Exercise objective:
The answer must be an exact copy of the lines from the one containing "Given: Navigate into" through the last line of the records, with no pictures.

Extracted data entries:
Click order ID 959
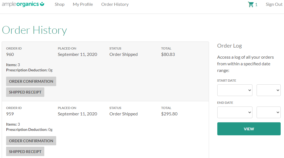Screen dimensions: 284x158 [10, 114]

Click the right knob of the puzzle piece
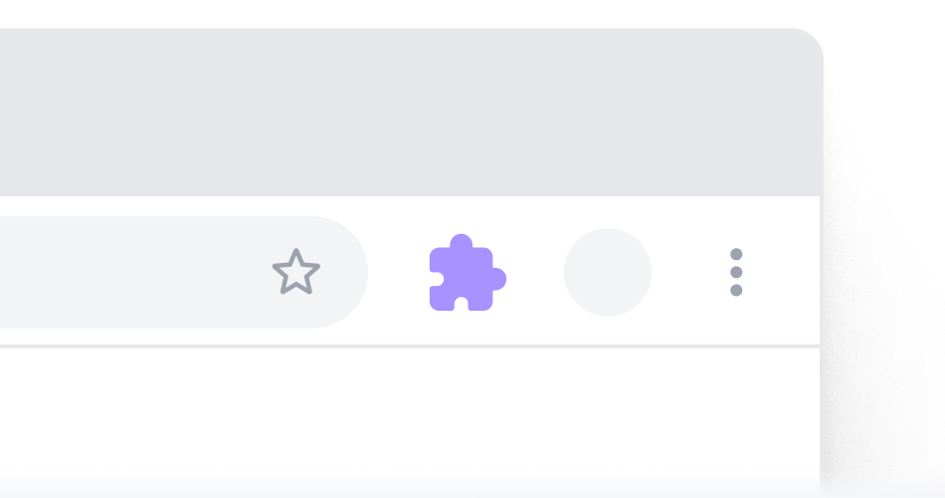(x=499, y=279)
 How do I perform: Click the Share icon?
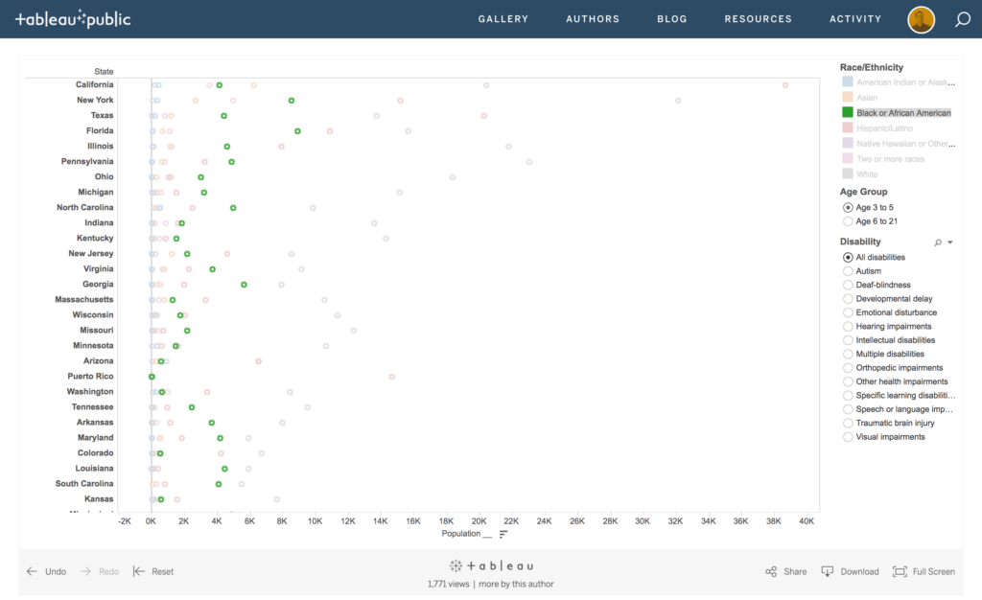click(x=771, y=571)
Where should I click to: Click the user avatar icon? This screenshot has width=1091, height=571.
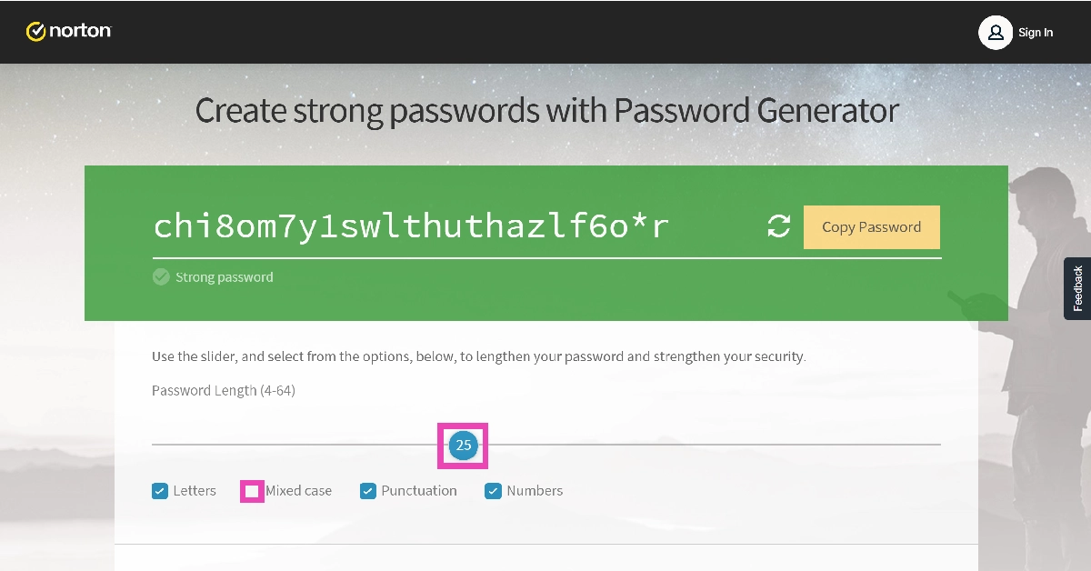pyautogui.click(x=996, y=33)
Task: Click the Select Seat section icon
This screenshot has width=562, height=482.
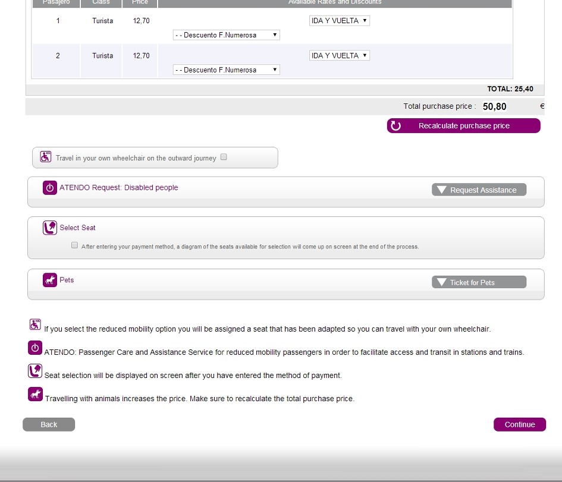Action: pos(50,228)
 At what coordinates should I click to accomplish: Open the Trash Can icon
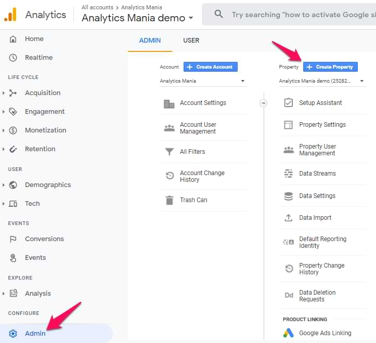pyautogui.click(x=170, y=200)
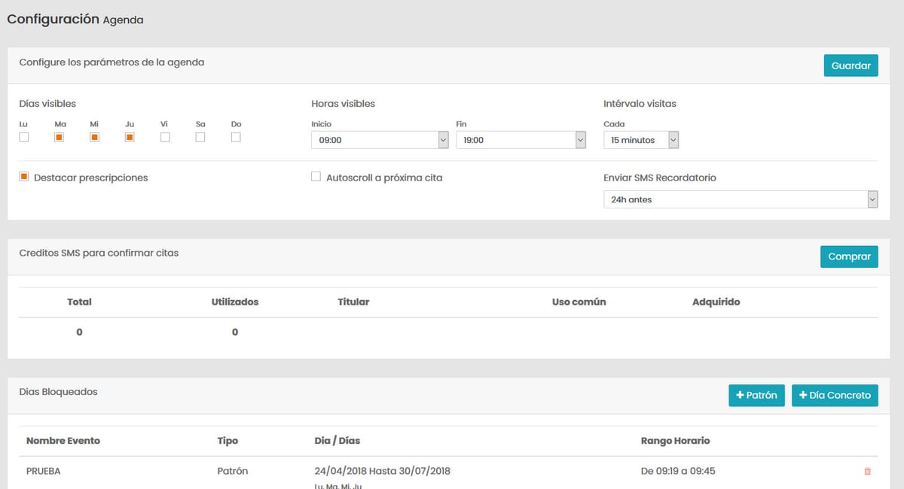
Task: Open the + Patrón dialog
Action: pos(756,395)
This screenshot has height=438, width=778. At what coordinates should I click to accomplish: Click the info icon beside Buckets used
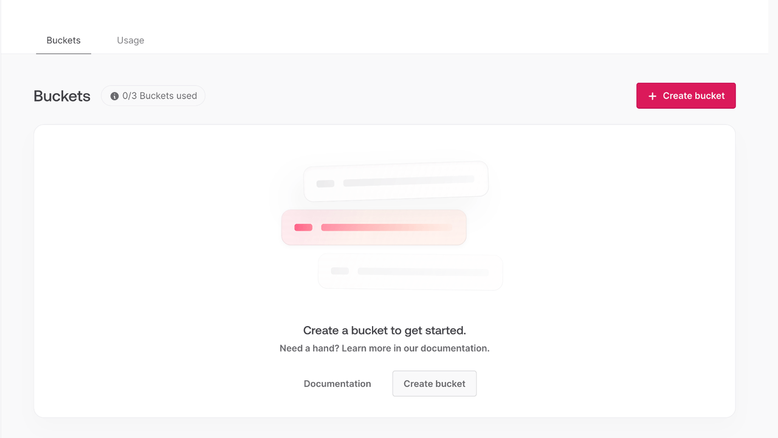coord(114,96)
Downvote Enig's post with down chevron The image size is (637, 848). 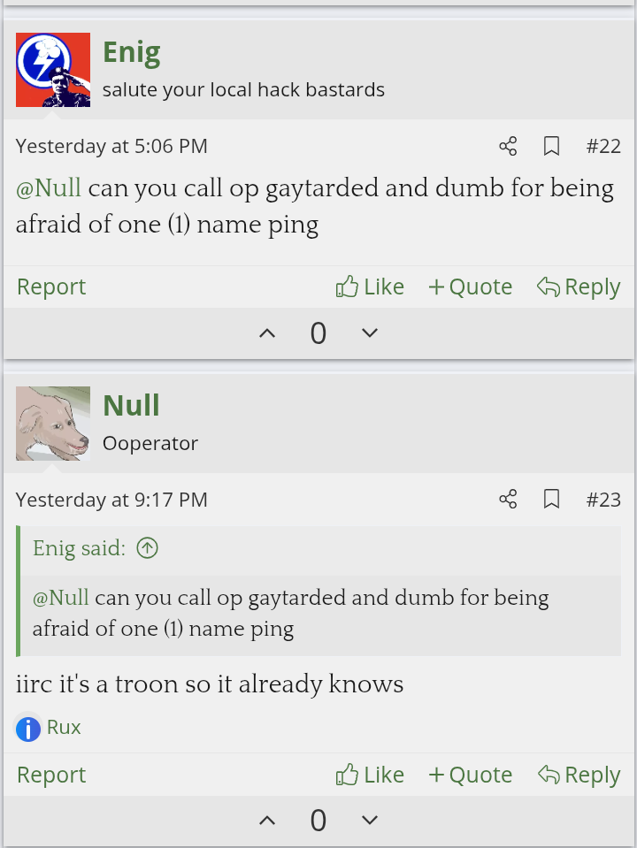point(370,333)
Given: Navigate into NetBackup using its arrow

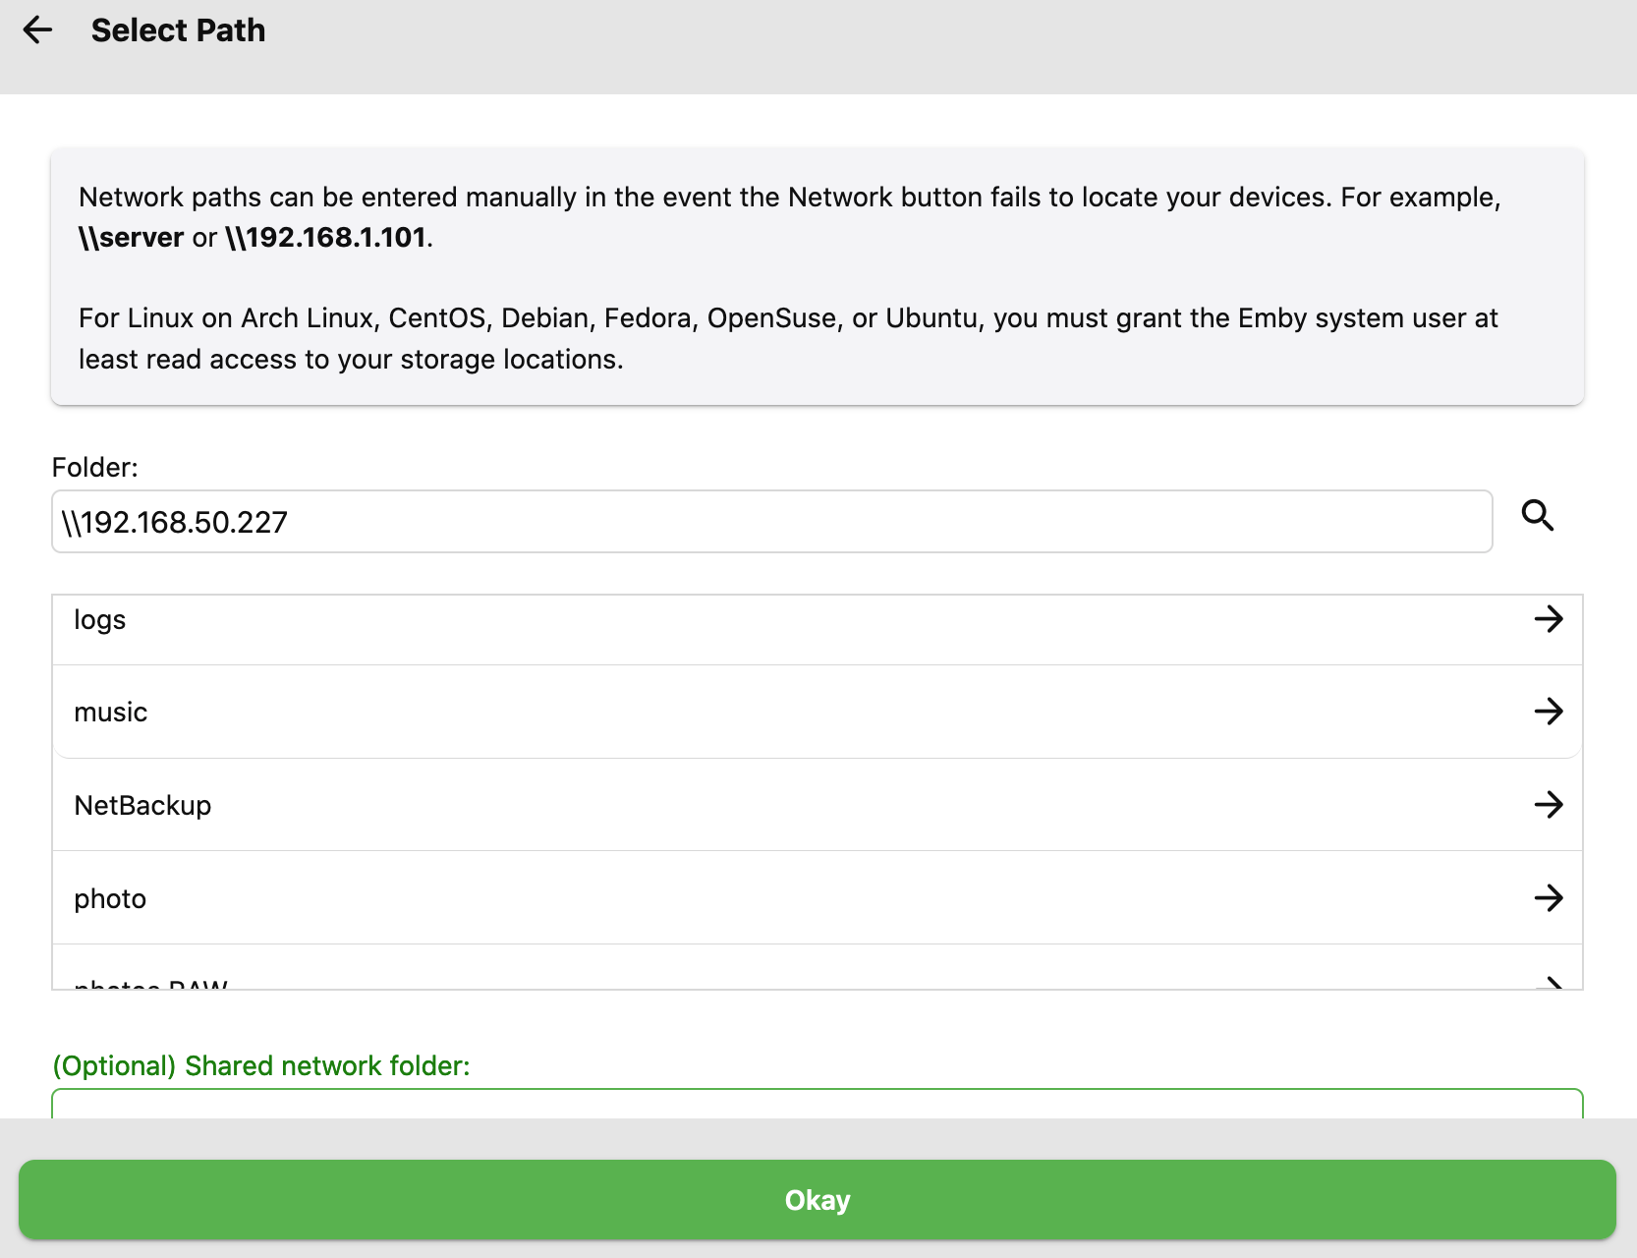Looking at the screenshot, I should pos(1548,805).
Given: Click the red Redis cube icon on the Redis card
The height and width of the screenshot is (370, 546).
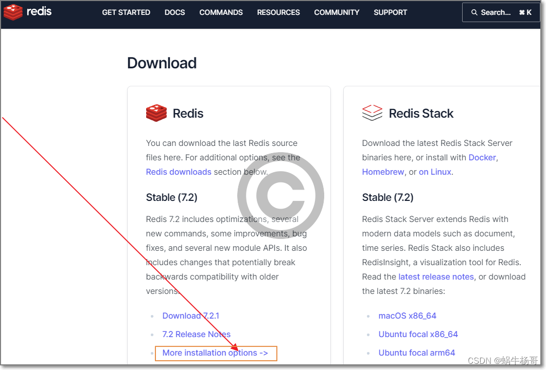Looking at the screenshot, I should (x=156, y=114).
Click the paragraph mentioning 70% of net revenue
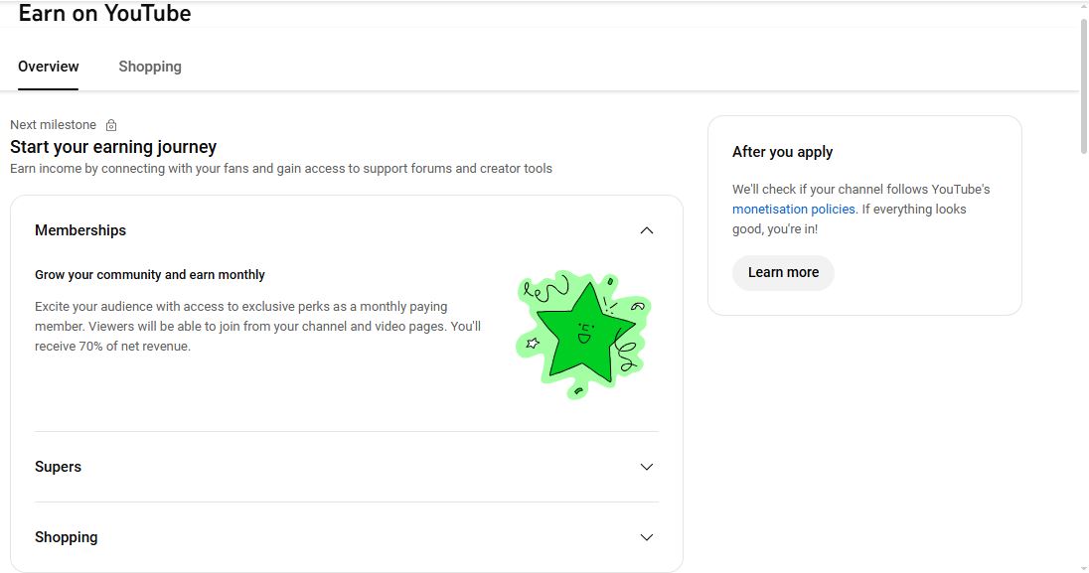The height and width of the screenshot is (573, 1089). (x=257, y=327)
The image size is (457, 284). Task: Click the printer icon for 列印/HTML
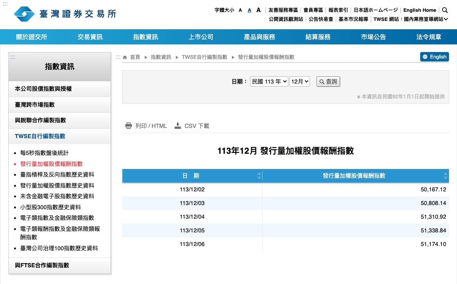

Written solution:
Given: Navigate into NetBackup using its arrow

Looking at the screenshot, I should pos(1548,805).
Given: Click the red Redis cube icon on the Redis card
The height and width of the screenshot is (370, 546).
Looking at the screenshot, I should (x=156, y=114).
Click the paragraph mentioning 70% of net revenue
The height and width of the screenshot is (573, 1089). (x=257, y=327)
The image size is (457, 284). Task: Click the printer icon for 列印/HTML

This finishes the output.